Un seuil bilanciel consolidé (pour prendre en compte la situation des groupes de sociétés), unique, est proposé. Ce seuil pourrait être fixé à 4 M €. De manière alternative, il est proposé de retenir les seuils cumulatifs suivants, correspondant aux seuils de désignation obligatoire d’un commissaire aux comptes, légèrement adaptés pour exiger qu’en toutes hypothèses le critère bilanciel s’applique :

  • 4 M € de total du bilan, et
  • 8 M € de chiffre d’affaires hors taxe ou 50 salariés

Les participants à la consultation sont plus particulièrement invités à se prononcer sur ces deux propositions (seuil unique ou non et niveau de seuil proposé) en accompagnant leur réponse de toutes illustrations utiles (données chiffrées, statistiques par exemple).
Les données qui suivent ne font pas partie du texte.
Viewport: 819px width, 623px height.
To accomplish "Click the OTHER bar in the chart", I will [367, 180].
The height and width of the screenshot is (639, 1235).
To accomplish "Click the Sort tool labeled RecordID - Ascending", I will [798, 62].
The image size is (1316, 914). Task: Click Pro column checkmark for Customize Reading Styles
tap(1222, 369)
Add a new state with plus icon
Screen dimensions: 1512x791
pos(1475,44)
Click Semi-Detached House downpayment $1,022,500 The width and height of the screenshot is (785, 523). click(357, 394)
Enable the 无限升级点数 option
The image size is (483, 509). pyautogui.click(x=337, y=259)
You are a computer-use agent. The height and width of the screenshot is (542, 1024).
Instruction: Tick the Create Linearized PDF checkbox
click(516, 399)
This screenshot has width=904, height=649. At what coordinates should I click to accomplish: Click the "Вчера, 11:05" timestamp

Modalités de constitution des classes

Il est proposé une constitution souple des classes, s’appuyant sur l’expertise et le travail préparatoire des professionnels. A minima, il y aurait systématiquement deux classes de créanciers (nantis de sûretés ou non). La constitution d’une classe de créanciers publics serait facultative. Il est proposé qu’il ne puisse pas être constitué de classe de salariés. Une classe détenteurs de capital serait constituée en sauvegardes (accélérée et non accélérée) et en redressement judiciaire, si les détenteurs de capital sont potentiellement affectés par le projet de plan.

Conditions de mise en œuvre de l’application forcée interclasses 

Il est proposé de permettre au débiteur de s’y opposer, tant en sauvegarde qu’en redressement judiciaire. La directive permet de supprimer cette exigence d’un accord du débiteur, en présence de grandes entreprises (avant dernier alinéa de l’article 11 para. 1er). La possibilité de définir de manière extensive la notion de débiteur, incluant une majorité d’actionnaires ou de détenteurs de capital, est également ouverte (considérant (53). Les répondants sont invités à donner leur avis sur ces deux options.

Règle de priorité absolue ou relative pour l’application forcée interclasses 

Il est proposé de retenir à titre principal la règle de priorité absolue et de transposer la possibilité ouverte au tribunal de déroger à cette règle de manière encadrée (article 11 para. 2, 2e al.). Cette proposition qui prend en compte les travaux effectués en Allemagne pour la transposition de la directive, est ouverte à discussion.

Faculté pour le tribunal d’imposer un plan en cas d’échec du vote des classes de créanciers 

En cas d’échec du vote des créanciers sur le projet de plan, il est proposé de retenir :

  • L’impossibilité de saisir le tribunal aux fins d’imposer un plan en cas d’échec de l’adoption du plan en sauvegarde accélérée et en sauvegarde de droit commun ;
  • le maintien de la possibilité pour le tribunal d’imposer un plan alternatif et des délais de remboursement uniquement en redressement judiciaire.

La possibilité pour le tribunal d’imposer un plan serait ainsi supprimée en sauvegarde, au-delà du seuil précité (ainsi que, éventuellement, en dessous de ce seuil, en cas de soumission volontaire du débiteur, au système des classes de créanciers). Cette orientation, soumise à discussion, pose plus généralement la question du devenir à terme de la procédure de sauvegarde. Une option alternative pourrait consister à réduire les pouvoirs du tribunal si l’on conservait la possibilité pour le tribunal d’imposer un plan en sauvegarde de droit commun (non accélérée). Les répondants sont invités à réagir sur ces différentes propositions et à faire notamment le lien entre cette question et le seuil qui serait retenu pour l’application obligatoire du système des classes de créanciers.

Durée des périodes d’observation (hors la sauvegarde accélérée) et des plans décidés par le tribunal 

Il est proposé de retenir une durée de la période d’observation limitée à 12 mois (sans dérogation) en sauvegarde de droit commun (non accélérée) et de maintenir la durée actuelle (avec dérogation possible jusqu’à 18 mois) en redressement judiciaire. La durée des plans serait de 10 ans maximum en redressement judiciaire, durée réduite à 8 ans maximum en sauvegarde de droit commun, pour l’hypothèse d’un plan arrêté par le tribunal.

En complément de ces orientations pour la transposition du titre II de la directive, il est prévu d’exiger que soit annexé au protocole d’accord de conciliation homologué, un récapitulatif des frais de conseil mis à la charge du débiteur.